=== DATA RECORDS ===
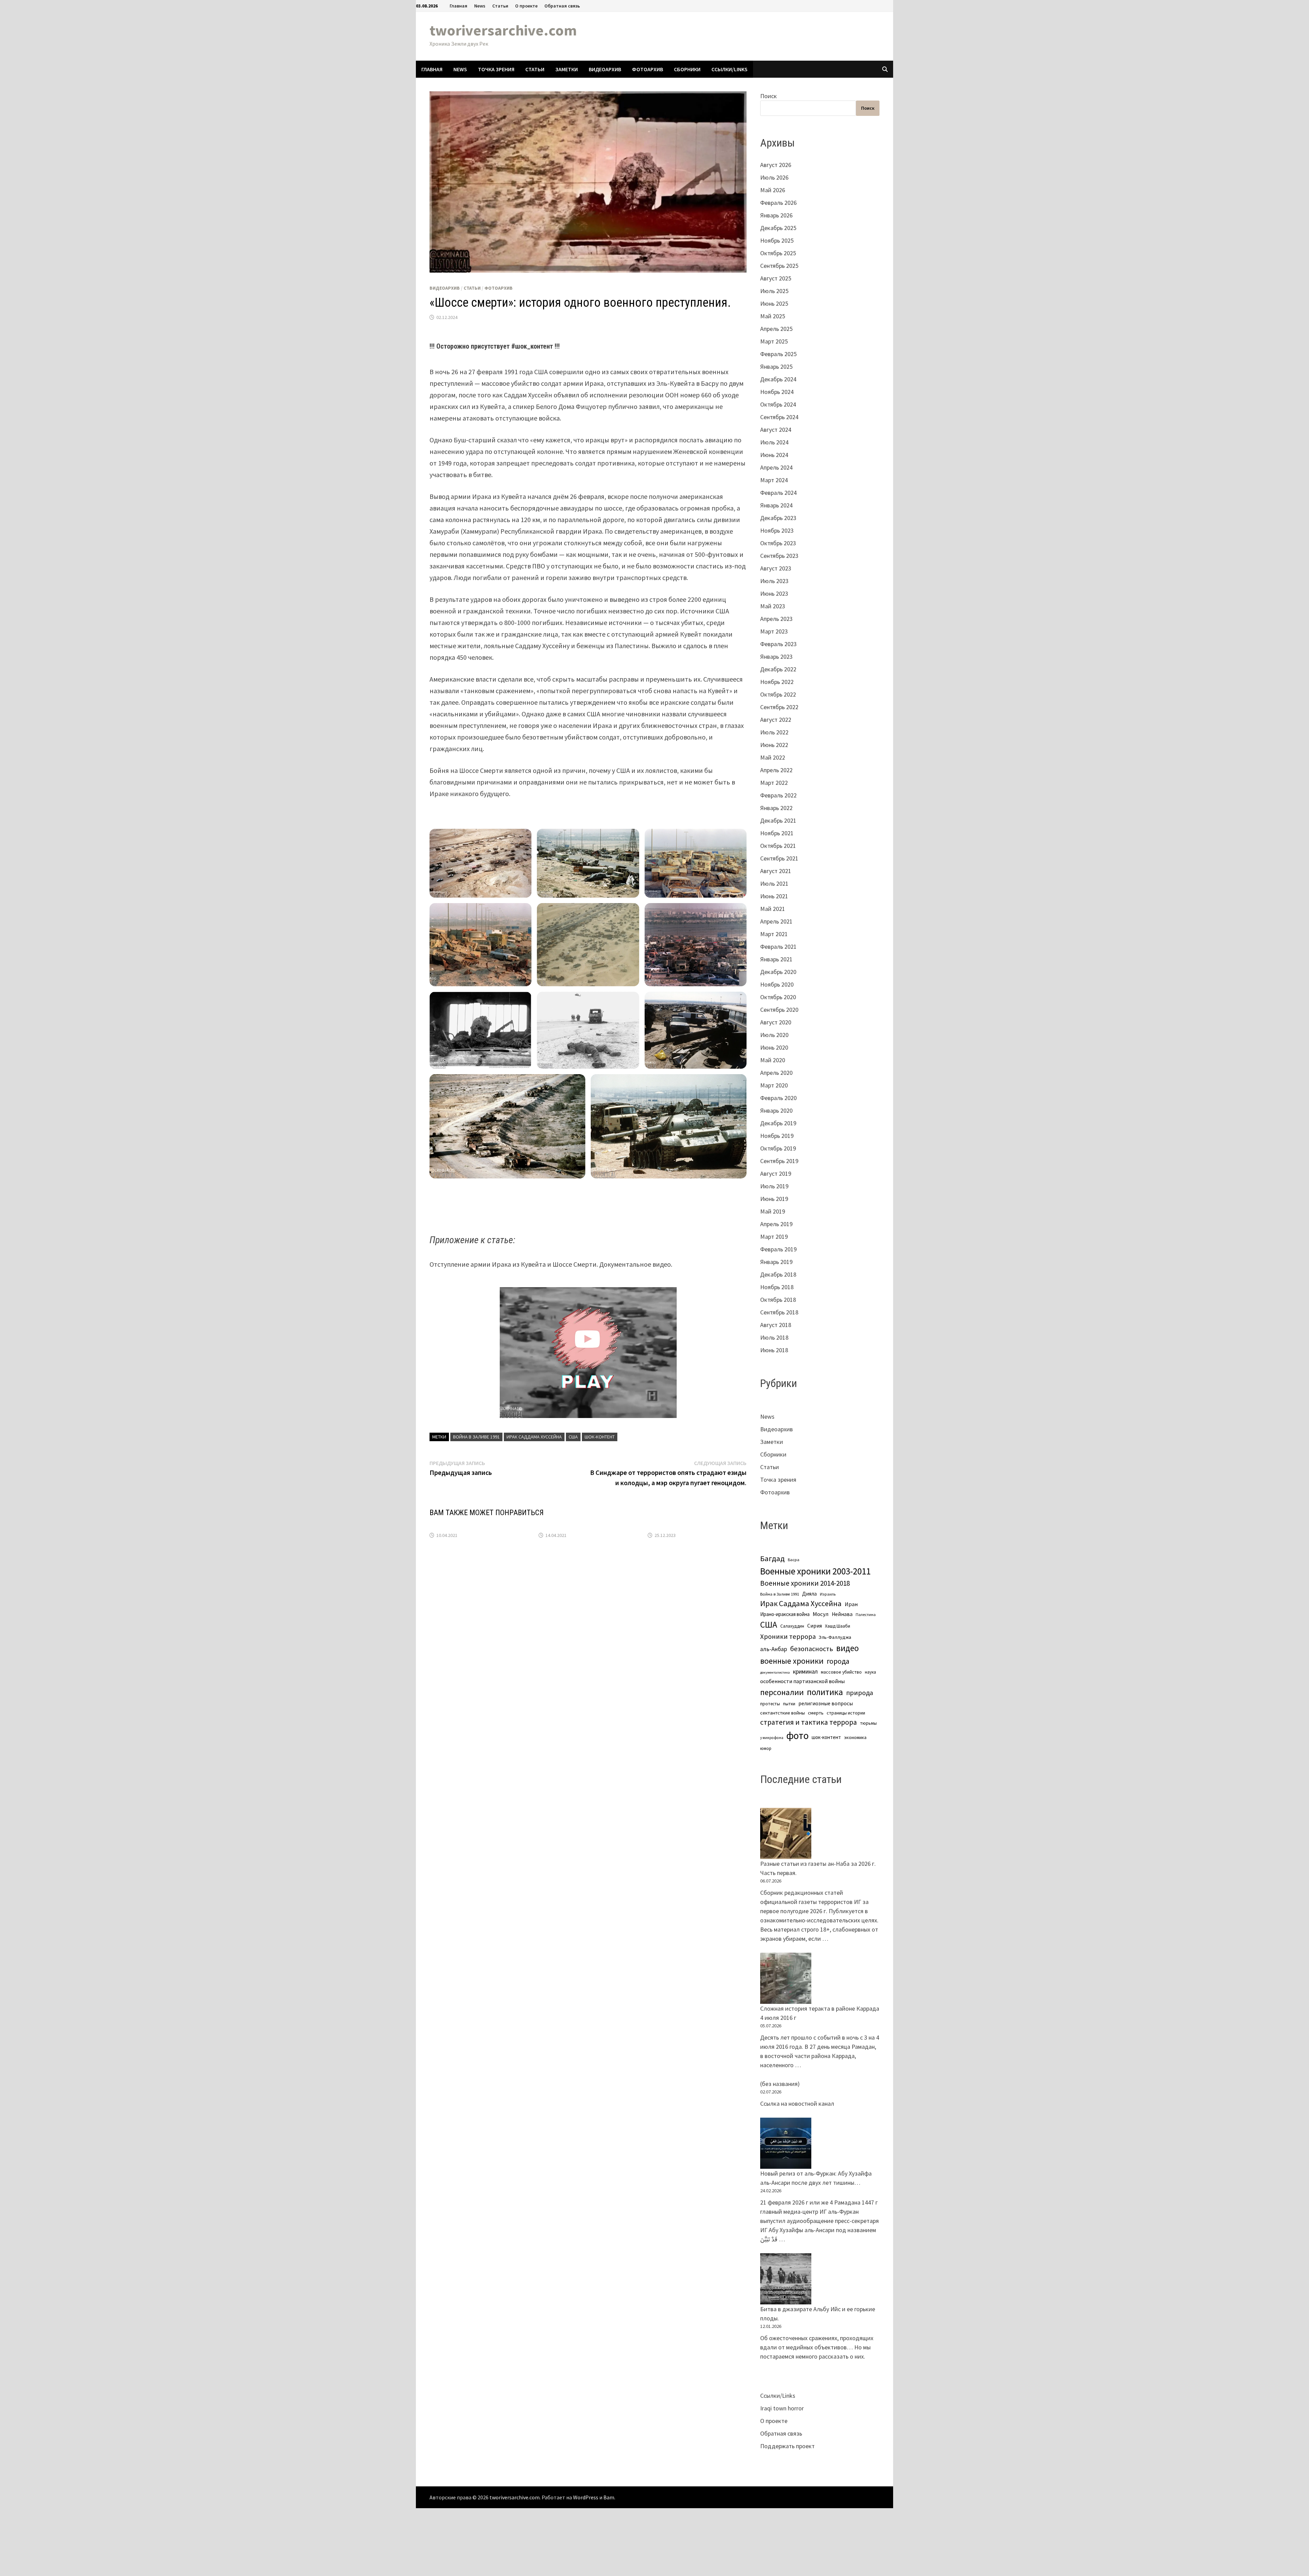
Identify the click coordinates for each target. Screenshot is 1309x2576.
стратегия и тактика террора (808, 1722)
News (479, 6)
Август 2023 (775, 568)
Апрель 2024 (776, 467)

=== BRIEF ===
Reprint each of the records exactly and skip the images.

=== WRITTEN ANSWER ===
Identify the click coordinates for each target. Screenshot is 1309x2576.
стратегия и тактика террора (808, 1722)
News (479, 6)
Август 2023 (775, 568)
Апрель 2024 (776, 467)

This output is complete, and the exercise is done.